Data can be provided in various ways:
user typing into an interface
user clicking on a button
another system providing a file
sensor readings
Data can be received in various ways:
displayed on a screen
printed to paper
sent a file
lights and metre readings
When considering the Student Subject Database all data is sourced from and destined for two external entities:
Step 2: Identify Processes#
Processes are:
any process that changes the data, producing an output
may perform computations, or sort data based on logic, or direct the data flow based on business rules
a short label is used to describe the process, such as “Submit payment”, and should be a verb or verb phrase
Once again consider the scenario you are designing a database for. What things within the systems do some kind of work on the data passing through it. Referring back to your Use Case Diagram, can help in identifying these.
In our Student Subject Database there are three processes can occur:
Step 3: Identify Data Stores#
Data stores are
files or repositories that hold information for later use, such as a database table or a membership form
each data store receives a simple label, such as “Orders”, along with a designation (D: digital, M: manual, T: temporary)

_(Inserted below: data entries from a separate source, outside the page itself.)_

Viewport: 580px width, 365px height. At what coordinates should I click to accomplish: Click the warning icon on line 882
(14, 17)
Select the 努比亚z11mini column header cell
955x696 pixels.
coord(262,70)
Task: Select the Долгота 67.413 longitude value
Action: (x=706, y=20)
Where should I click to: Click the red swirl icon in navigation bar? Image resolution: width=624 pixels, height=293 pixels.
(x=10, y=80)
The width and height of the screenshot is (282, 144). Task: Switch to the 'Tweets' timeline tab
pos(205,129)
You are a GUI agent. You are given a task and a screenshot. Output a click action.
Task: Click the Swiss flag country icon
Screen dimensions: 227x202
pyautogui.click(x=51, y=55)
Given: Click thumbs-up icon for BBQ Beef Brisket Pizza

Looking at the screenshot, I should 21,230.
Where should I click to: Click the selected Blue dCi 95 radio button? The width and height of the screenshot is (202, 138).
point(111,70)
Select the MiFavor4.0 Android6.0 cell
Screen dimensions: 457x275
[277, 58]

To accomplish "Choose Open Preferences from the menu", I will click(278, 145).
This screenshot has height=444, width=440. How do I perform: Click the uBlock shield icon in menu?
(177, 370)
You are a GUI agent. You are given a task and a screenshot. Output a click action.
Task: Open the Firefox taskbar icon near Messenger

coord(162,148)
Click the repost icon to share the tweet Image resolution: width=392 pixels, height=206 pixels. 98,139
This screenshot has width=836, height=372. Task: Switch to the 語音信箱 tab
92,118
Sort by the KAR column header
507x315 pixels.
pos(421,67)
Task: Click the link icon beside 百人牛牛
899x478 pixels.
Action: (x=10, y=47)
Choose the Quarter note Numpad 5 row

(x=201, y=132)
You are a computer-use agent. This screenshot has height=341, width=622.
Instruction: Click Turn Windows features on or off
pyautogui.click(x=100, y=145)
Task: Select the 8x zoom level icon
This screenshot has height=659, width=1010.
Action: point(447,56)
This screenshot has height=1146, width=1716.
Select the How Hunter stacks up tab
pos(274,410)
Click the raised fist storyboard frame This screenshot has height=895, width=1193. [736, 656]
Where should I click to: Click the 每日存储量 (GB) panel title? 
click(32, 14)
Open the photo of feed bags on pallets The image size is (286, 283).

To identify your data stores, look for groupings of associated information. In our course we will generally have one datastore, unless the prescribed requirements indicate otherwise.
We only have one data store (a digital one) in our Student Subject Database example
Step 4: Identify Data Flows#
Data flows represent:
the route that data takes between the external entities, processes and data stores
portrays the interface between the other components and is shown with arrows
typically labelled with a short data name, like “Billing details”, which is a noun.
Important rules when adding data flows:
each process should have at least one data flow in and at least one data flow out
every data flow must connect to at least one process
each entity should have at least one data flow to or from a process
Here is the Student Subject Database example with all data flows added
Step 5: Decompose to next level#
To keep DFDs to a manageable size, each process can be decomposed into more detail.
The top level DFD is called Level 0 and should only involve around seven processes. If you have more than seven, then you need to combine processes that logically fit together.
Once the Level 0 DFD is created identify any processes that require more detail. Each of these processes are then decomposed into another DFD. The first deposition is called Level 1 and subsequent decompositions, Level 2, Level 3 etc.
The processes in the subsequent decompositions inherent their numbering from their parent process.
We will decompose the Log in process in the Student Subject Database example.
Record in project#
All levels of your final DFD will be included in your project documentation.
Data needs and requirements#
In assessing the data needs and requirements you need to list all the data that needs to be stored in the database. Most of these have already been identified in the Explore phase and are present in the mind map.
This list will inform the design of your Entity Relationship Diagram. There is no need to record it in your project documentation.
For our Student Subject Database example:
Teacher name
Teacher username
Teacher password
Student name
Student username
Student password
Subject name
Subject result
Entity Relationship Diagram#
An Entity Relationship Diagram (ERD) is a type of flowchart that illustrates how “entities” such as people, objects or concepts relate to each other within a system. [LucidChart, 2017]
Watch the videos below to understand designing an ERD.
We will use the following steps to create our Entity Relationship Diagrams, using the Student Subject Database as an example:
Step 1: Identify the entities#
Look at the scenario and the data needs and identify all the entities that the database needs to store. Entities can be people, places, things or processes.
In the Student Subject Database we have the following entities.
Step 2: Add attributes#
Refer back to your data needs and requirements and add the relevant attributes to each entity.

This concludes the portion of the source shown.